Ağaçtan toplanılan zeytinler
Cuma günü epey bir hasat yaptıktan sonra Cumartesi günü hasatın tamamını bitirmek hedefi ile 2 erkek sırıkçı ve 3 kadın ile tekrar zeytinliğe geldik ama 1 saate kalmadan sıkı bir yağmur başladı ve kısa bir süre sonra işçileri geri götürmek durumunda kaldım :(. Pazar günü ise hava çalışmamıza müsaade etti ve zeytinliğin en büyük ağacı olan, buralarda koca ağaç dedikleri ağaç dışında hemen hemen hasatı tamamladık:
Zeytin hasatı, çuvallar
Pazartesi günü İsmail çok şiddetli olmayan yağış altında 2 saatte Koca ağacı silkti. Daha sonra komşumun zeytinliğinin hasadına başladı. Koca ağacın hasadı aşağıdaki fotoğrafta görülen 1.5 çuval oldu. Ben de çuvalları dikip hasatı götürmeye hazırladım.

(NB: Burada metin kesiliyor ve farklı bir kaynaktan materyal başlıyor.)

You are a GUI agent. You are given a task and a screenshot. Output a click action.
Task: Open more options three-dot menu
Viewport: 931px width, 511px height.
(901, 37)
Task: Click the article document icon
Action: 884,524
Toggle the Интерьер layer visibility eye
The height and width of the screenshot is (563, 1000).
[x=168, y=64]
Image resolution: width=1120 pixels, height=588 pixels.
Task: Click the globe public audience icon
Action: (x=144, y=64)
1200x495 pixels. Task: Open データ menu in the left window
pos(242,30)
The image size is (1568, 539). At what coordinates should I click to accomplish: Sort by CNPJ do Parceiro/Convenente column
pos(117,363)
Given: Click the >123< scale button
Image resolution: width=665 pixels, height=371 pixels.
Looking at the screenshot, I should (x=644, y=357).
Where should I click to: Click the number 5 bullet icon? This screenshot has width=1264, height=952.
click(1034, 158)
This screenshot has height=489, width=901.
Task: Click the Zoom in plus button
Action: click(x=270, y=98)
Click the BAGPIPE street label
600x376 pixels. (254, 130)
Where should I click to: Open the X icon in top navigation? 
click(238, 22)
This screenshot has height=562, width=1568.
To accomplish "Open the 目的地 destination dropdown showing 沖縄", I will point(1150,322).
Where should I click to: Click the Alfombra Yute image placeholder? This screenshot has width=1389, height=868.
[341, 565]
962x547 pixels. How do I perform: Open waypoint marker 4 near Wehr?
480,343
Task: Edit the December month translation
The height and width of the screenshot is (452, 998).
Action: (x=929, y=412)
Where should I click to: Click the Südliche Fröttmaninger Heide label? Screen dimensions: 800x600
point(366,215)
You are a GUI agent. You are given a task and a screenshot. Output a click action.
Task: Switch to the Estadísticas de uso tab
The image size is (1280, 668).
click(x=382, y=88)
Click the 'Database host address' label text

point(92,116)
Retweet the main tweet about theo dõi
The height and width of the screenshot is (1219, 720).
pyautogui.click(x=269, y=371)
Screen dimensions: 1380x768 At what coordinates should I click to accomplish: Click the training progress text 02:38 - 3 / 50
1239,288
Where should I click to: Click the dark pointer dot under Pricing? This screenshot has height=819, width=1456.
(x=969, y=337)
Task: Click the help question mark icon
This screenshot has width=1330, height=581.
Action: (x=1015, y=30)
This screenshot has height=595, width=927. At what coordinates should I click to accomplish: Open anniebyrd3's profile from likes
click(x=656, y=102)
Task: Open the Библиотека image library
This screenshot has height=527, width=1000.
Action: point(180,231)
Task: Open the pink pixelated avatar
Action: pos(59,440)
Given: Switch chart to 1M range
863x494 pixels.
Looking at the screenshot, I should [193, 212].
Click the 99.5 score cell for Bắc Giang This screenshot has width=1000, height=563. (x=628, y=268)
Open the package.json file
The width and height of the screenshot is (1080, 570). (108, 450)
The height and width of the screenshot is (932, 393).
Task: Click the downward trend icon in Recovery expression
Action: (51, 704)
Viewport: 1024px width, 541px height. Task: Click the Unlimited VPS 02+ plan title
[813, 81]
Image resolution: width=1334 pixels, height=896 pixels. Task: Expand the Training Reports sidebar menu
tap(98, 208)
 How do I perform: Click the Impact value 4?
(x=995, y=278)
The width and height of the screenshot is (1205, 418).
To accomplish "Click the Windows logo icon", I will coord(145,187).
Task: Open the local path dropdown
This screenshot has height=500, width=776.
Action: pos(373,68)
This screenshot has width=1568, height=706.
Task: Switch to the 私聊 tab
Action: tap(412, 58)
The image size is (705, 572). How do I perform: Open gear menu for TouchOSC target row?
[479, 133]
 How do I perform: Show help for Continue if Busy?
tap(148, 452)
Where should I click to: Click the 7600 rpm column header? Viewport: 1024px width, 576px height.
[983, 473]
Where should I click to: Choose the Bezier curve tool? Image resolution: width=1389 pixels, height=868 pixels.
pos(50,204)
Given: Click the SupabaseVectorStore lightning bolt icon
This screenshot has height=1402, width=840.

Zeytin çuvalı dikme, Koca ağacın hasadı
İşler bittikten sonra arabamın arkasındaki koltukları yatırıp kamyonet hesabı gibi zeytin çuvallarını yükledik :). 2 seferde hasadımı anca götürebildim:
Zeytin hasatı fabrika yolunda
sdd
Fabrikaya inen üst zeytin hasadı
Fabrikaya inen üst zeytin hasadı, 223 nolu
Bir sonraki güne üst ve dip zeytinyağını alabileceğim söylendi. Dönüşte ise Cem’le beraber topladığımız zeytinlerin yağını aldım. 2 asit harika bir yağdı. Ertesi günü karavanda hasat zamanı iyilerini/irilerini ayırdığım zeytinlerle ilgilenme imkanı doğdu. Zeytinleri çizerken önümde 2 kavanoz vardı. Birine daha fazla yeşil olanları, diğerine daha fazla siyah olanları koyuyordum. İri siyah zeytinleri ise direk tuza bastım(salamura tipi).
Çizme zeytin yapimi
Ertesi günün akşamı (28 Ekim Salı) zeytinyağlarımı almak üzere Gülpınar’a zeytinlerimi verdiğim fabrikaya doğru yola koyuldum.
Zeytintağı fabrikasi, zeytinin girişi
Fabrika oldukça temiz ve düzenli:
Zeytinyağı fabrikası
Ve çıkan zeytinyağı fabrikaya gelmeden önce aldığım tenekelere dolduruluyor:
Zeytinyağları tenekeye dolduruluyor
Üstler 2 asit nefis bir yağ verdi. Kimileri burada dizem denilen 1 asidin altındaki yağları sever. Köylüler ise genel olarak dizem yağları hafif deyip çok sevmezler. Benim tercihim ise 1.5 – 3 arası asitli zeytinyağları oluyor. Tenekeleri arabaya yüklediğimde hala zeytinyağının sıcaklığı vardı. Tenekeleri dolum sırasında bir küçük parmak operasyonu ile bu harika hasadın nefis tadına baktım :). Yorucu ve harika günler sonunda 2014 hasadını da bitirmiş oldum.